• _EXERCISE DESCRIPTION_:
Report each line of the listing below that contains the string "dimensions" and copy those lines in full. Matches must have the same letter case.

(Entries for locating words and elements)
────────

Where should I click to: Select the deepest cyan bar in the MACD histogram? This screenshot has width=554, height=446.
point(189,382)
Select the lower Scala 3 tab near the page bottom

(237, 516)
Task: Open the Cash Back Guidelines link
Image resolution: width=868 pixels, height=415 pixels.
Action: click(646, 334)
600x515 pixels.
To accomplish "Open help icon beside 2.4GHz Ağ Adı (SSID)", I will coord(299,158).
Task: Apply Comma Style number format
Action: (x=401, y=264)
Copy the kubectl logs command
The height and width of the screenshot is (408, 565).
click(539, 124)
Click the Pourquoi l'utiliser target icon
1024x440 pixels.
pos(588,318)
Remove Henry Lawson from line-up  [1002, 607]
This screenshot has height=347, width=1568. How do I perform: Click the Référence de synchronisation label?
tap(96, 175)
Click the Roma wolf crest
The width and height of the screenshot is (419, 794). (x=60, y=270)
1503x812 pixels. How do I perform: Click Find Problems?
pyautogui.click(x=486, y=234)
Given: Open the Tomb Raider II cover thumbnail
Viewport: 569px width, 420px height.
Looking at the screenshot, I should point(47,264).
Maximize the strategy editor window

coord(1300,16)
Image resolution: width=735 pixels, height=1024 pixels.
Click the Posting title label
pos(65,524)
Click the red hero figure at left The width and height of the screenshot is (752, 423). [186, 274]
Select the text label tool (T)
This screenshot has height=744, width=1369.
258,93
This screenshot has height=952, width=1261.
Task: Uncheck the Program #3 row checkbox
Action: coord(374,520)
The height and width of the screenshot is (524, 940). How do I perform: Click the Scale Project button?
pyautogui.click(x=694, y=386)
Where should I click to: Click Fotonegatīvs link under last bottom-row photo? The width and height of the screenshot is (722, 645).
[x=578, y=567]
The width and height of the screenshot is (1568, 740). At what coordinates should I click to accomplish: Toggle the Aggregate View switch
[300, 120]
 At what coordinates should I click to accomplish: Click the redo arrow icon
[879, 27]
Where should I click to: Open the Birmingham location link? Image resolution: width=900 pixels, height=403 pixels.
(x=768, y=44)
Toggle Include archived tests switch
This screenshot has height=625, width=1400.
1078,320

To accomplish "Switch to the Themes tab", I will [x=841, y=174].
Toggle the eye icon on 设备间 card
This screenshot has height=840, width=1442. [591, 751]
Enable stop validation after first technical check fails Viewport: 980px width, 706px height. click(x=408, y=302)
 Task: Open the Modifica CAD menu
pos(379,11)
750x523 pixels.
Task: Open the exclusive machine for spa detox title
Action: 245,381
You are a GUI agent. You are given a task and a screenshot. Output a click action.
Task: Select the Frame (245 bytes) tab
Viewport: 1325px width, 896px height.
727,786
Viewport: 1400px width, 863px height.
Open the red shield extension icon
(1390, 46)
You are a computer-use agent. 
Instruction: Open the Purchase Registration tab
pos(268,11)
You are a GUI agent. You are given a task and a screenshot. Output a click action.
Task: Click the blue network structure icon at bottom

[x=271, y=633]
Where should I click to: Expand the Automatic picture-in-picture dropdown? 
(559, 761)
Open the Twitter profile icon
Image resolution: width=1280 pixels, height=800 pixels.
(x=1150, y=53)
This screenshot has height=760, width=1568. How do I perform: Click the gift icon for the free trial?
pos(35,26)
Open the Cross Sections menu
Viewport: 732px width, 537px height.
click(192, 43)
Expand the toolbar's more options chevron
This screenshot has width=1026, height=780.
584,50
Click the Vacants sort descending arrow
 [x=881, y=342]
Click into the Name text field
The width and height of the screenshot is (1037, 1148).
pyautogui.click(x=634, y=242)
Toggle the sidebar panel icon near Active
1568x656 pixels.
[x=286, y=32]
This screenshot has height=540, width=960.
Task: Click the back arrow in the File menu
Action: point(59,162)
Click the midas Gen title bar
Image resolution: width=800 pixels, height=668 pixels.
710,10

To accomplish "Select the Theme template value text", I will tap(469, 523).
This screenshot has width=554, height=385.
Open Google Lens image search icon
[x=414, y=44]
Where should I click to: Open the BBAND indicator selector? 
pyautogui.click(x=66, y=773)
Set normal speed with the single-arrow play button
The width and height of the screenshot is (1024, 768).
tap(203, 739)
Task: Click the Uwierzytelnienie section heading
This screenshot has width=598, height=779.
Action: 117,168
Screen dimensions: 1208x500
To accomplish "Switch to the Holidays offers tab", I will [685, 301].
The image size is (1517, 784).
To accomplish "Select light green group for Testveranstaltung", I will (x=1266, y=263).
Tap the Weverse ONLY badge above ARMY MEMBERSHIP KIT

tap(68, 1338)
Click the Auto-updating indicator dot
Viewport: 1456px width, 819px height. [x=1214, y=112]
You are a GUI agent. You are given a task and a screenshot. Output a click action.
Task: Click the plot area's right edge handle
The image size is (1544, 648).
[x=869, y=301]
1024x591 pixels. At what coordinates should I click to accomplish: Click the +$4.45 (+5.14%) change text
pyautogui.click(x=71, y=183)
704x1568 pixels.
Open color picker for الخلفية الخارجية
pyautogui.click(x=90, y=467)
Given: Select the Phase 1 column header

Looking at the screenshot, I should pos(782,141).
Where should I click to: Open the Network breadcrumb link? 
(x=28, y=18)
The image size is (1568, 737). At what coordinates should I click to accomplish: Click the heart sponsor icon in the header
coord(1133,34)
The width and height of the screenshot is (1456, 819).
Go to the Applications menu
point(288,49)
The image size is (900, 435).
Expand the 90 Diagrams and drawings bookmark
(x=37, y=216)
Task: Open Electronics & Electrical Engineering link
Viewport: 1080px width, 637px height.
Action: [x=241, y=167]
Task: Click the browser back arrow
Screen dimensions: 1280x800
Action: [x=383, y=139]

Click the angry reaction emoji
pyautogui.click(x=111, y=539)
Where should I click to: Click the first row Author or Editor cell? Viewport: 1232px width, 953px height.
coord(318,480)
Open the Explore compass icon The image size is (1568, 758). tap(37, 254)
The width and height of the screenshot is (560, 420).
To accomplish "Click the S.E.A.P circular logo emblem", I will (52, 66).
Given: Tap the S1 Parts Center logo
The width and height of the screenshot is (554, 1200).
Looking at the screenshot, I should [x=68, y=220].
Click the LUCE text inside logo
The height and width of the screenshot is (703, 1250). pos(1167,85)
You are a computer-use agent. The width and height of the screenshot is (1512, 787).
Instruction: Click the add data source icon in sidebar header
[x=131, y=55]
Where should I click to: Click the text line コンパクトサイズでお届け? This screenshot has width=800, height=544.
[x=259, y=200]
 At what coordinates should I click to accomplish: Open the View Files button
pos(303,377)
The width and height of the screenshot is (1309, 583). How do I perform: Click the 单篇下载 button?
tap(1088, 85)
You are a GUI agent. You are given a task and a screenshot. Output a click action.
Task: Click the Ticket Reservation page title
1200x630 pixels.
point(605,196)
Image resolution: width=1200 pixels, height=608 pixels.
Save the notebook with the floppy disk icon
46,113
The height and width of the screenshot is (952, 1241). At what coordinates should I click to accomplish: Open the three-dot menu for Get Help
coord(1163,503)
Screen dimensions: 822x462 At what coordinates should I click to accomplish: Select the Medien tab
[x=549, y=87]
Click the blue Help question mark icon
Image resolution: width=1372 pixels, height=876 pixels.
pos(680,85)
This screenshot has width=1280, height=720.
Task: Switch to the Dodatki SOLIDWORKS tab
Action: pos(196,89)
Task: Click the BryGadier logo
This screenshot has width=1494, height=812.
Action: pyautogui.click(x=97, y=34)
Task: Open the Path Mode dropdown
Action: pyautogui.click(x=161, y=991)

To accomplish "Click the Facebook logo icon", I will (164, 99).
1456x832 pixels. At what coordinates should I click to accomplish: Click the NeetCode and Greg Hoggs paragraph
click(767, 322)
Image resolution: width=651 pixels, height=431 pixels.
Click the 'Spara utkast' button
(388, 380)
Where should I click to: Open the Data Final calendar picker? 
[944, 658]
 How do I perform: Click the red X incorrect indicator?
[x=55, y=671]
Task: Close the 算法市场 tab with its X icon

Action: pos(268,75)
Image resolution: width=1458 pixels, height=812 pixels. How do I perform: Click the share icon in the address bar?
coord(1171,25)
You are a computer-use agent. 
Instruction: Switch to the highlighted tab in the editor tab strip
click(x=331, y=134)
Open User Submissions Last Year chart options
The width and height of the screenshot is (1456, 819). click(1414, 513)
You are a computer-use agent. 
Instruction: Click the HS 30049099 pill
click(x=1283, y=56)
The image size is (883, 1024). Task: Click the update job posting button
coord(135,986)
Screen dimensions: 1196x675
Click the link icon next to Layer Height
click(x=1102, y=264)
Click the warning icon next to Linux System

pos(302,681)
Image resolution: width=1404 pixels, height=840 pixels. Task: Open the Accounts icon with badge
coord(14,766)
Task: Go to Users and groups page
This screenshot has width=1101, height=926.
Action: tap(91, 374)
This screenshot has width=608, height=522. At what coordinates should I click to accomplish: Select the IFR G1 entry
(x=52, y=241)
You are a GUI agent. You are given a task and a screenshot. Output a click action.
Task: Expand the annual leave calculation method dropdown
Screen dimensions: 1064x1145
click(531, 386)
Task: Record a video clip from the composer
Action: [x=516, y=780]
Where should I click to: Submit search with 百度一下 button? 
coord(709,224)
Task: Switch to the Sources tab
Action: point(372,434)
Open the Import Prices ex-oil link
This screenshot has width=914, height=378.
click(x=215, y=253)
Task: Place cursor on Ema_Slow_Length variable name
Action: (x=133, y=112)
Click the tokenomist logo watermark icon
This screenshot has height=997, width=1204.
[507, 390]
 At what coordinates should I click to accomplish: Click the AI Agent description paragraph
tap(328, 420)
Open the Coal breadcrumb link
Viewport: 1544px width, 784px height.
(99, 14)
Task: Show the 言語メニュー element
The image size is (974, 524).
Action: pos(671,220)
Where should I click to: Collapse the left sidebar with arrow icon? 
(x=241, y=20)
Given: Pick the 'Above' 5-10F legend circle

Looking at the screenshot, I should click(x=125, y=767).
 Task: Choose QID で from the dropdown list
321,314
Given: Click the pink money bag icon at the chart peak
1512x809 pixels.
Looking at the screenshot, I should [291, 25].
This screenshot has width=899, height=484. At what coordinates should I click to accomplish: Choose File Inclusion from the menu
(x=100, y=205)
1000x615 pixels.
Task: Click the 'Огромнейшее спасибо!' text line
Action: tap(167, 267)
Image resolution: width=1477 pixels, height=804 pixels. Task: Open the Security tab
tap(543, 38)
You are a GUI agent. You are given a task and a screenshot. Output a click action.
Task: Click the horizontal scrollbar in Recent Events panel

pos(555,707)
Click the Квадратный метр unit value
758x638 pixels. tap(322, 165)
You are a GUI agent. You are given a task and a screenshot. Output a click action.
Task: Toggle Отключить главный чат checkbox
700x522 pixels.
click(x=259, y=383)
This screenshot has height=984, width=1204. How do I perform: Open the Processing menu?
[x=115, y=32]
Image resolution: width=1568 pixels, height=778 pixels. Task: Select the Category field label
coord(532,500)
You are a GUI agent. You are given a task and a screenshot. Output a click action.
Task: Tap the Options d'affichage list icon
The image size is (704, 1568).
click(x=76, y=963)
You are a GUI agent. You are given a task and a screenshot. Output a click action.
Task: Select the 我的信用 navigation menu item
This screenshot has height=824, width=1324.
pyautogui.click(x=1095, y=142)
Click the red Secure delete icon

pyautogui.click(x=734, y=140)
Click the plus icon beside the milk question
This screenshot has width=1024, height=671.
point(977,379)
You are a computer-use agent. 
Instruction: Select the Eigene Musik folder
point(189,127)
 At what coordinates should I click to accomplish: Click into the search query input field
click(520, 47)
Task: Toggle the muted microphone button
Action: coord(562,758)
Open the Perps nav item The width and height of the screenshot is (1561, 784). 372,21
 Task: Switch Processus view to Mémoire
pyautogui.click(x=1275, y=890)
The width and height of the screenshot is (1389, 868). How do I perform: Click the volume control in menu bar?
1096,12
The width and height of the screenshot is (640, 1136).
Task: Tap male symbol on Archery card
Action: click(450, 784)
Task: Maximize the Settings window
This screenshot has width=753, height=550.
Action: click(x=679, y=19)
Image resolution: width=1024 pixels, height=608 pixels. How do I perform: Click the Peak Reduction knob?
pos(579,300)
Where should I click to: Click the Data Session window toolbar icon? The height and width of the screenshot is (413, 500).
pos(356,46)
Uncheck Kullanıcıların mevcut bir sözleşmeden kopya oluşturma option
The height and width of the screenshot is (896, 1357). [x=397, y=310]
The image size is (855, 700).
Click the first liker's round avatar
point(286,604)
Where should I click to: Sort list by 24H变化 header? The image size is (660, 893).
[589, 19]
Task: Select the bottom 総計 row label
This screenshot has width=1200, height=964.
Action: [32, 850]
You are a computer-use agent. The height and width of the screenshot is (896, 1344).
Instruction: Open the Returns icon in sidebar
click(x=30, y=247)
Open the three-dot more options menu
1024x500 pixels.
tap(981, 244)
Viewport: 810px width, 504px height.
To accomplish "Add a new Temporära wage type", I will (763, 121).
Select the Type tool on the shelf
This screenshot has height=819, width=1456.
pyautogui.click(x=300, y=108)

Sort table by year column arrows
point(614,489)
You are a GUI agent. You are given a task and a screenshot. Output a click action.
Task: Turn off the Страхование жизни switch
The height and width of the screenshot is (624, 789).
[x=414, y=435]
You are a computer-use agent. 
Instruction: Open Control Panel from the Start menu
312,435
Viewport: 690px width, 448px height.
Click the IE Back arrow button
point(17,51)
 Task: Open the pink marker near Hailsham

────────

• _ANSWER IN FULL_:
Screen dimensions: 1208x500
Screen dimensions: 1280x800
Screen dimensions: 822x462 At what coordinates should I click to accomplish: Select the Medien tab
Screen dimensions: 1196x675
Screen dimensions: 1064x1145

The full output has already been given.